Cardinal Wolsey
Cardinal Wolsey’s Visit to the Manor Lodge.
On November 8th 1530, the great Cardinal Wolsey, having fallen from grace, was being conducted to imprisonment in London. From Pontefract he travelled to Doncaster and the following day arrived in Sheffield, where he spent the next sixteen to eighteen days in an extremely unhappy state. He was met at the Manor Lodge by George, 4th Earl of Shrewsbury with all courteousness, the scene of which is depicted in one of the Cathedral Chapter House windows. We have a detailed report of the visit, written by George Cavendish, Wolsey’s gentleman usher.
‘And the next day we removed and rode to Sheffield Parke; where my lord of Shrewsbury laye within the lodge, the people all the waye still lamentinge him, cryinge as they did before. And when we came into the Parke at Sheffield, nighe to the Lodge, my Lord Shrewsbury and all other gentlemen and servants, strode without the gates to attend my Lord’s cominge to receave him. At whose alightinge the earle received him with much honour and embraced my Lorde sayinge these words ‘ My Lorde, Your grace is most hartelye welcome unto me, and I ame glade to see you here in my poore lodge, where I have long desired to see you, and muche more gladder if you had come after another sort. And here is my wife come to salute you; This done the two lordes went into the lodge arm in arm and so conducted my Lorde to a faire gallery where was in the furthest end thereof a goodly tower with lodgings where my Lorde was lodged.’

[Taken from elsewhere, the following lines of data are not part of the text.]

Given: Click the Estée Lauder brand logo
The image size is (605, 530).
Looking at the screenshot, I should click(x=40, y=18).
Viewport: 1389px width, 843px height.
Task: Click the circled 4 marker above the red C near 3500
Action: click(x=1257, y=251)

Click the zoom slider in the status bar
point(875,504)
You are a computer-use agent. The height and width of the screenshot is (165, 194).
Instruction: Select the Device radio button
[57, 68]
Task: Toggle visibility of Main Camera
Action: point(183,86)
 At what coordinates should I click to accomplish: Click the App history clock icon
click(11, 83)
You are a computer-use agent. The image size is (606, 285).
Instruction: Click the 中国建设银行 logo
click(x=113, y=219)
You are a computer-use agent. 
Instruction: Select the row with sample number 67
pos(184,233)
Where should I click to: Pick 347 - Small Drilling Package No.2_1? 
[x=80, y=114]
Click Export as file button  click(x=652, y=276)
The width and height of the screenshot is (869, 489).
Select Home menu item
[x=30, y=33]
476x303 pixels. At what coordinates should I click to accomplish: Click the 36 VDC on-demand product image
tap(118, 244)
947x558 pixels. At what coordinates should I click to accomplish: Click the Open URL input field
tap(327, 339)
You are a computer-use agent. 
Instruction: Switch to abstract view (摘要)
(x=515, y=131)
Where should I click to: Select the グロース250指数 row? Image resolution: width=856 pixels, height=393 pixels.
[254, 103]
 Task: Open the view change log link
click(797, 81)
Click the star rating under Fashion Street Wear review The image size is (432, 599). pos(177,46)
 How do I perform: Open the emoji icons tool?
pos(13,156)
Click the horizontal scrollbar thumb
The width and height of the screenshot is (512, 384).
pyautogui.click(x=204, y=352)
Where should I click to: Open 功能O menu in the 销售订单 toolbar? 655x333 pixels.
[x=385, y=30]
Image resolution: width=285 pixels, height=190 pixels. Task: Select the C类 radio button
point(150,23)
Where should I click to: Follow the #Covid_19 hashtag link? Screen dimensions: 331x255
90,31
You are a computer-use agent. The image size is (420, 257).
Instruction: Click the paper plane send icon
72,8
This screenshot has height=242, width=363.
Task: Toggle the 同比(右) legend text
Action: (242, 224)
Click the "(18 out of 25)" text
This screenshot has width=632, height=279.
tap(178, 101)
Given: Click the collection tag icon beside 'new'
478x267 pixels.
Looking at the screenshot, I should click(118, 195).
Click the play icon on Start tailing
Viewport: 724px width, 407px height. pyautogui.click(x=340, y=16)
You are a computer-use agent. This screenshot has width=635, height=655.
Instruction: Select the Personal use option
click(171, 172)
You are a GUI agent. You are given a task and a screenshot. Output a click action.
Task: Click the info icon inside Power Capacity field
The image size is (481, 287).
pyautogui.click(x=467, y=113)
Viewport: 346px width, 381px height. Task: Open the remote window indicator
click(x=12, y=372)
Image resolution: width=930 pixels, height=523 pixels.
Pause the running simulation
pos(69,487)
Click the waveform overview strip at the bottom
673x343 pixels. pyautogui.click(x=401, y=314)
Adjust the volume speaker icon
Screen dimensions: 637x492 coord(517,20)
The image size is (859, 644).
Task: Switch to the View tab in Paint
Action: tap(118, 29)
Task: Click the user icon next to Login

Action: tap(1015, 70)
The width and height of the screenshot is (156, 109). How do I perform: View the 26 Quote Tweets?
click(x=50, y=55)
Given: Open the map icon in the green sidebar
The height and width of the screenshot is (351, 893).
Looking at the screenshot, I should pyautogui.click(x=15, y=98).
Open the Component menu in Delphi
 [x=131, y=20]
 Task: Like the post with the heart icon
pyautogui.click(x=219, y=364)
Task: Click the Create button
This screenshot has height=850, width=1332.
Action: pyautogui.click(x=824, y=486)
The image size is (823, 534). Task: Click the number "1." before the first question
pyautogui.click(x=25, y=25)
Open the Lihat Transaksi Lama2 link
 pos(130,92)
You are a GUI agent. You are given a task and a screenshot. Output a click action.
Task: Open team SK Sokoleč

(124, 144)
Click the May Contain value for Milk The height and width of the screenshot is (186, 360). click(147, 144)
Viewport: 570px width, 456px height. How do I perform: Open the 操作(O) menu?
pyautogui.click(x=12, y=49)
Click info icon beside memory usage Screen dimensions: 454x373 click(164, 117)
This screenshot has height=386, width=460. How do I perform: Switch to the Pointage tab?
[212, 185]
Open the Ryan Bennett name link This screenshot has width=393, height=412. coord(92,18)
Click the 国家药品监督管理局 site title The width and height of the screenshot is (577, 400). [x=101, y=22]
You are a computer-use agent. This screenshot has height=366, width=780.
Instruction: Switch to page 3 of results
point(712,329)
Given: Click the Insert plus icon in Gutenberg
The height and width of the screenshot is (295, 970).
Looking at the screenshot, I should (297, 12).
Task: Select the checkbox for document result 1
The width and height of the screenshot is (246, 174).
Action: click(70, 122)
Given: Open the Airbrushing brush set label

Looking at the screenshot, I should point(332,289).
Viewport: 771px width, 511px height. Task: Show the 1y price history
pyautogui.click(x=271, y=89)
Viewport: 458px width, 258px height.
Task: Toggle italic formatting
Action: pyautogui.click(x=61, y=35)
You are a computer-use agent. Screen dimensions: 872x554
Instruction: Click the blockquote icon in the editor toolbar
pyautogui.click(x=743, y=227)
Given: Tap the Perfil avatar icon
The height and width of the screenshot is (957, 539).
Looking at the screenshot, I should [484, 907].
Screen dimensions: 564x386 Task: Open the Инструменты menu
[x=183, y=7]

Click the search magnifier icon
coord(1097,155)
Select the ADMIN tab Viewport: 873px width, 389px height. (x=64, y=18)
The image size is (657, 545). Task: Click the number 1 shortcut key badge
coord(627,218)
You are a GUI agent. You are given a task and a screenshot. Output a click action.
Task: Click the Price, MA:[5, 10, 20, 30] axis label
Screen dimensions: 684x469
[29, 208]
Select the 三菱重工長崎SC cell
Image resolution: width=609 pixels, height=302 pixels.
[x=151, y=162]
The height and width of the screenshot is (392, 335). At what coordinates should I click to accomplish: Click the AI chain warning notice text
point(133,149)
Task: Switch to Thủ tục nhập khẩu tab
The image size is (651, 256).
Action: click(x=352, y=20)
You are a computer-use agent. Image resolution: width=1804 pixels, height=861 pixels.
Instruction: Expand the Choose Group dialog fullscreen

Wolsey and the Earl had daily meetings and long discussions, sitting together on a long bench in the great window of the gallery, regarding the Cardinal’s position and in what way Shrewsbury could exert his influence at court to further his cause with the king, Henry VIII. At dinner on the fifteenth evening, however, he was taken very ill with violent pains in the stomach. The apothecary was called and gave some powder which seemed to ease the pain. That night, however, was most uncomfortable for Wolsey and he spent most of it on the toilet. The physician Dr Nicholas, was called from Sheffield and declared that the patient had a matter of only days to live. At the same time Kingston, the Constable of the Tower, arrived to conduct Wolsey to London. The sick man was bundled onto a donkey. By the second night the party had reached Nottingham and the steadily weakening Wolsey, on reaching Leicester Abbey on the third night, all but fell from the donkey, saying to the Abbott ‘ Father Abbott, I am come to rest my bones with you.